Die Ankunft in Dhaka liefert mir bereits einige Antworten: überall Menschenmassen in Bewegung, zu Fuß, in Rickshas, Baby-Taxis, Autos oder Bussen. Am Straßenrand verwandeln die Händler den Ort zu einem andauernden Markt, der den Verkehr behindert. Der Eindruck einer nicht enden wollenden Geschäftigkeit wird vom Lärm noch unterstrichen. Die Armut hält sich hier nicht versteckt, die Slums sind nicht am Stadtrand verbannt, so viel Platz zum Verstecken gibt es nicht. Das ist keine der Katastrophenmeldungen, das ist einfach der Dauerzustand.
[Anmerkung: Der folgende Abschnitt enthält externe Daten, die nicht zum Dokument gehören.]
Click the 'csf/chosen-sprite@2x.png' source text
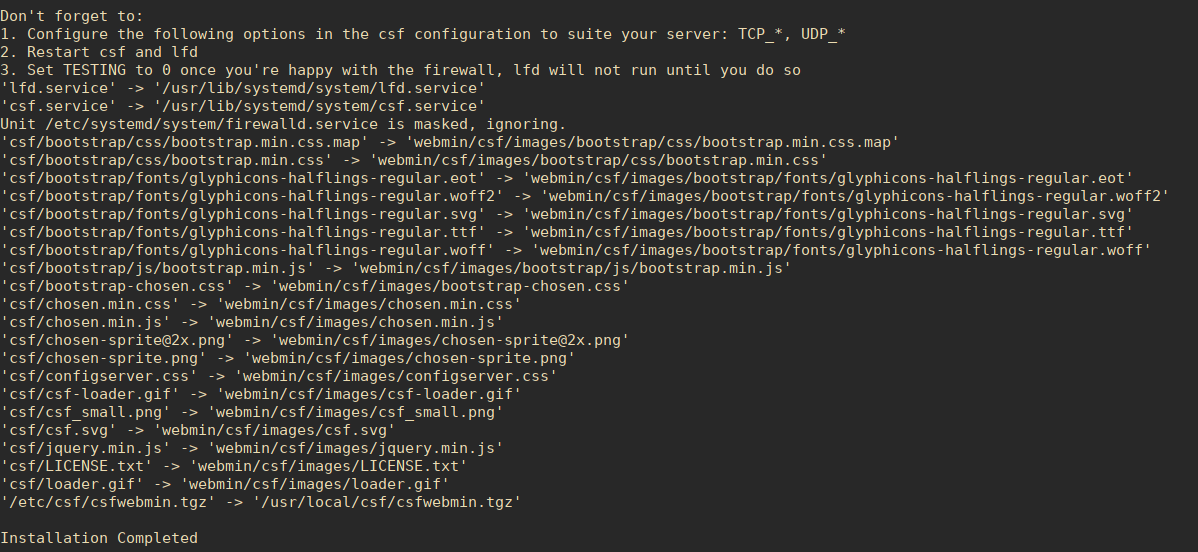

Ich steige in den Zug nach Chittagong ein, von den Dächern winken uns während der Fahrt Kinder zu. Die Mitfahrenden nehmen mich wahr und sie bringen mir unter unaufhaltsamem Gelächter etwas Bangla bei. Während der schlussendlich zehnstündigen Fahrt wird viel gelacht, gesungen und Essen herumgereicht. Die Menschen hier sind es vor allem, denke ich immer wieder, die den enormen Schatz dieses Landes ausmachen! Ich bin auf die Begegnungen in Chittagong gespannt.